* [WHAT IS NEEDED] Take every line from the data that has the word "agent" in it.

* [SOURCE INFORMATION]
☆ ☆ ☆ ☆ ☆

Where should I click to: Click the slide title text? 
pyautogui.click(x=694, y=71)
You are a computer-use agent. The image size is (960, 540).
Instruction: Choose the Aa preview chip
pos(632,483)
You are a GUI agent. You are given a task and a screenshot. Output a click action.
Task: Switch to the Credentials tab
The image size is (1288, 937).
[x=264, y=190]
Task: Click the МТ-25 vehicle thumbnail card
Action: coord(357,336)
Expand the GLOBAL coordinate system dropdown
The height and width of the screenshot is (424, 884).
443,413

☆ ☆ ☆ ☆ ☆

* [THE COMPLETED TASK]
You are a computer-use agent. The image size is (960, 540).
You are a GUI agent. You are given a task and a screenshot. Output a click action.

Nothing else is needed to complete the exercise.